There is no one fail-safe formula to assure an accurate historical account, but misinterpretations can be corrected. As weathered advisors of graduate students inform their disciples, footnotes in a secondary source are frequently no less informative than the text. In hindsight, the faulty historiography on the Jewish colonization first came to my attention when I was culling the recycled footnotes of the existing studies. A second ingredient for scholarly precision is often contained in local archives, not the well-digested material that worked its way up the bureaucratic ladder between the provinces and the administrative center (in this case, from Crimea to Moscow). Because they hold disaggregated data, local archival collections in the former Soviet Union reveal a more authentic picture of conditions on the ground. Comparing the relevant documents from the dictatorial Soviet Union with those in "free" New York, one sees in both cases a serious gap between events in the Soviet countryside and the pictures presented to the Kremlin and to the headquarters of the Agro-Joint by their respective field officers. For this reason, whatever the central Soviet government or the JDC main office published was often quite detached from reality.

Conclusion

Having tracked the progress of the historiography on Jewish colonization in Soviet Russia, it appears that the victors in the political contest surrounding the Agro-Joint in the Diaspora inherited the right to determine the subsequent historical narrative. This, of course, should surprise no one. Nonetheless, this episode should serve as a cautionary lesson for specialists and other scholars. Judging from this case, it seems that a phenomenon or movement that winds up on the proverbial "ash heap" of history is then likely to escape the historian and is considered, by its nature, unworthy for serious inquiry. After all, why should one waste valuable time on the "losers" of political disputes or those on whom history did not smile?

Simply stated, the events surrounding the Agro-Joint are key to the examination of both the milieu and the nuances of this period in Jewish and Soviet history. Above all, the colonization movement reveals previously obscured views on the integration of Jews into early Soviet society, the nature of survival in the rural economy, as well as the power relationship between an increasingly ambitious regime and the ambivalent countryside. Moreover, a realistic assessment of this episode is important when confronting periodic attempts to resurrect venomous accusations of new "Crimean Plots" in the former Soviet Union.[38] The Agro-Joint episode is also vital to grasping the contours of political life in the Jewish Diaspora between the world wars. It not only enlightens us on the depth and complexity of the conflict between Zionists and other parts of American Jewry, it reveals more pointed issues, such as the refinement of fundraising techniques in the Diaspora. In addition, close study of the JDC's activity on behalf of Jewish colonization sheds rare light upon the murky workings of unofficial diplomacy between the governments of the United States and Soviet Union in the interwar period.[39]

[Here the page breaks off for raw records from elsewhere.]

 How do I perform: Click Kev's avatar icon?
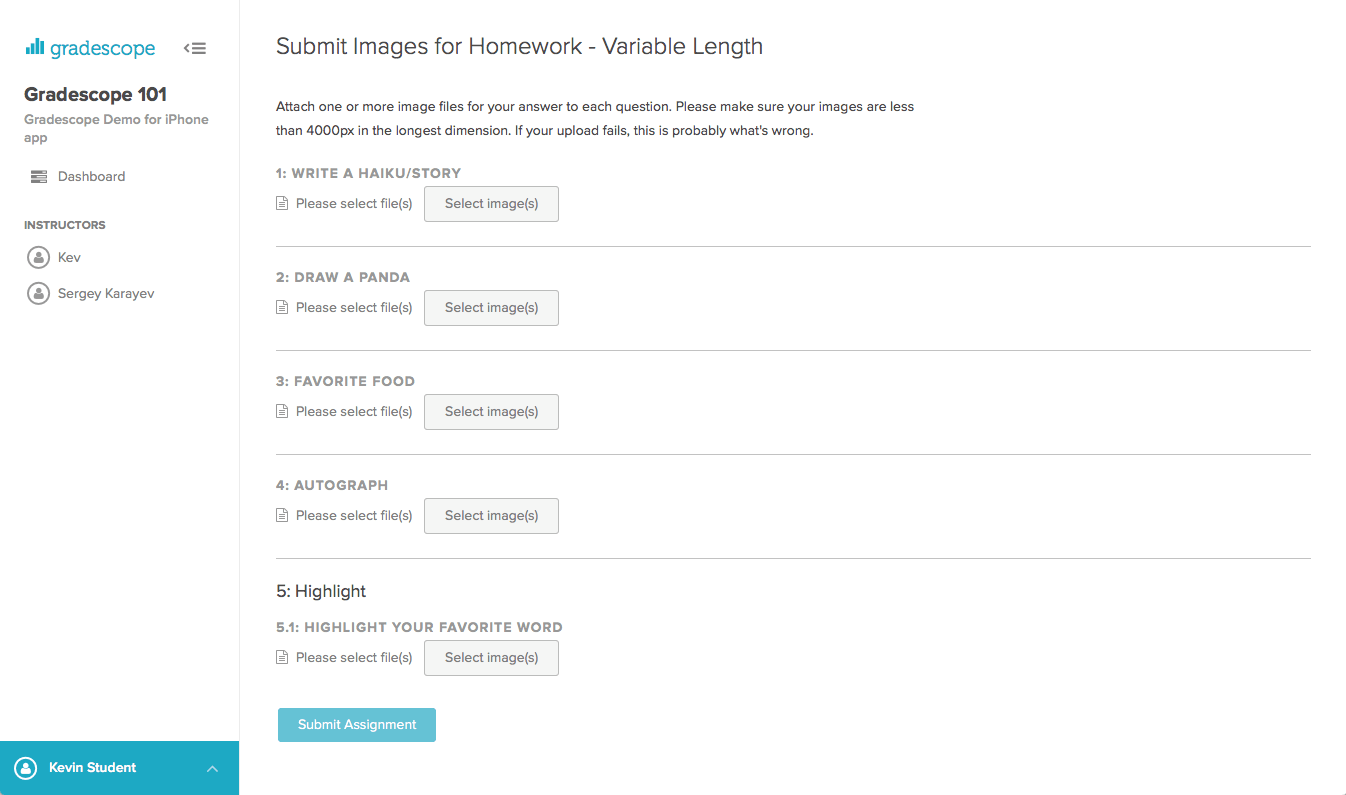tap(37, 257)
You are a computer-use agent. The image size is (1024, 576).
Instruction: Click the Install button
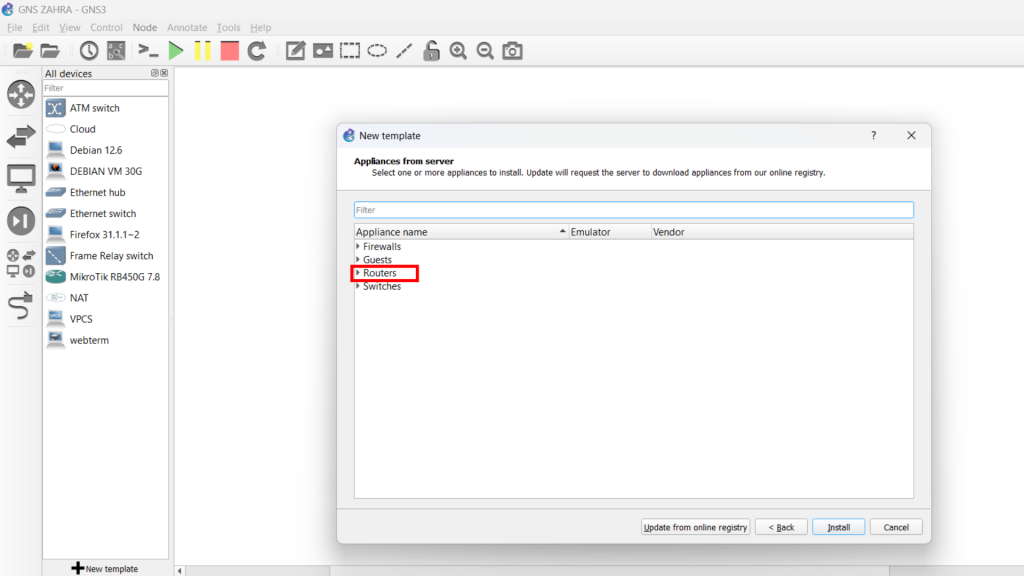click(838, 527)
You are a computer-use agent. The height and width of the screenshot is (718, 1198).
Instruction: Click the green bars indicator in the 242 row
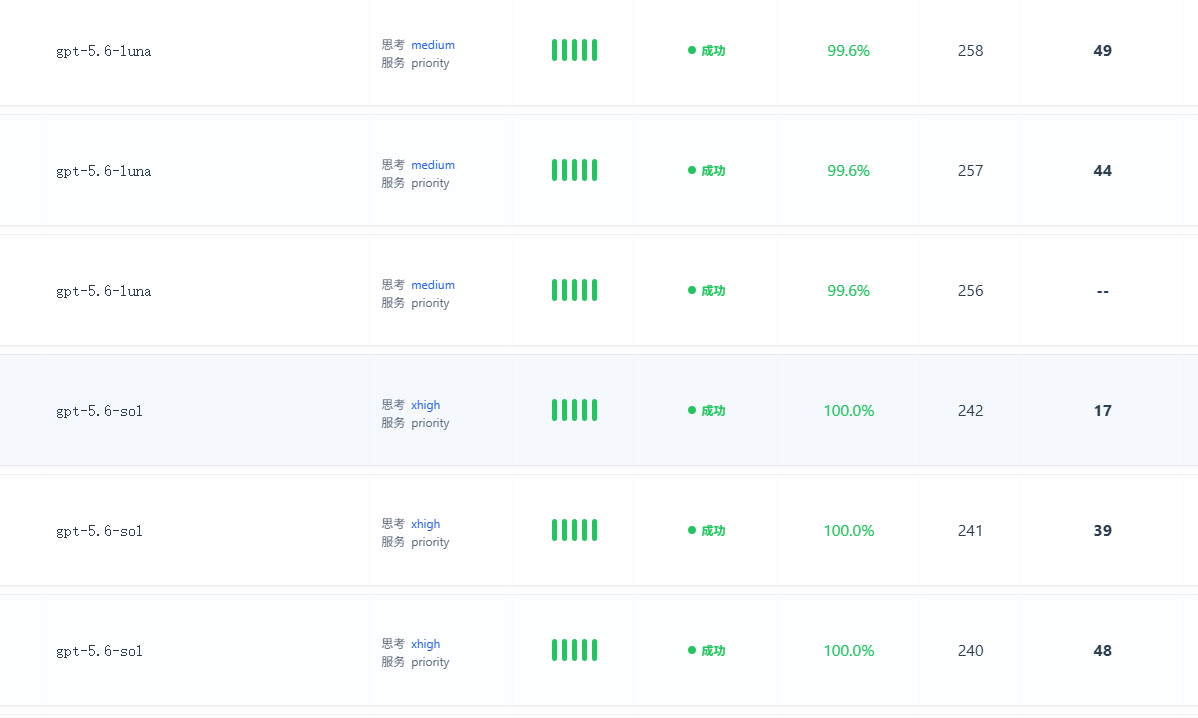tap(575, 410)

Finally, for democratic Russia there is a need for a levelheaded, detached understanding of the events and underlying forces of the Stalinist period; the Agro-Joint episode is one part of this huge undertaking. Only then can a normal civil society blossom anywhere in the former Soviet Union. All this, from the historiographical "ash heap."


 

horizontal rule

* Research for this article was made possible through the generosity of a John Fischer Scholarship from the Tauber Institute for the Study of European Jewry, the Lowenstein-Wiener Fellowship from the Jacob Rader Marcus Center, YIVO's Visiting Research Fellowship at the Max Weinreich Center, the Sachar Fund for Academic Aid at Brandeis University, and the Research Scholar Program of the American Councils for International Education (ACTR-ACCELS). The Lady Davis Fellowship Trust supported post-doctoral work at the Hebrew University. The author also wishes to thank Professor Jonathan Frankel of the Hebrew University of Jerusalem for his comments on this paper.

1. See Yaacov Levavi (Babitsky), Ha-hityashvut ha-yehudit be-Birobizhan [The Jewish settlement in Birobidzhan] (Jerusalem, 1965); Chone Shmeruk, "Ha-kibbutz ha-yehudi veha-hityashvut ha-haklait be-Belorusyah ha-sovietit, 1918-32" [The Jewish ingathering and the agricultural settlement in Soviet Belorussia, 1918-32] (Ph.D. diss., Hebrew University, 1961); Yehezkiel Keren, Ha-hityashvut ha-haklait ha-yehudit be-hetzi ha-i Krim [The Jewish agricultural settlement in the Crimean peninsula] (Jerusalem, 1973). Levavi wrote a number of articles on the colonization in Crimea, including "Mityashvim haklaim yehudim be-Krim, 1922-41" [Jewish agricultural settlers in Crimea], Shvut 10 (1984): 55-61; and "Atudat ha-karka le-tsorkhei ha-hityashvut ha-haklait ha-yehudit be-Krim" [The land reserve for Jewish agricultural settlement in Crimea], Shvut 9 (1982): 62-8. See also Allan L. Kagedan, Soviet Zion: The Quest for a Russian Jewish Homeland (New York, 1994).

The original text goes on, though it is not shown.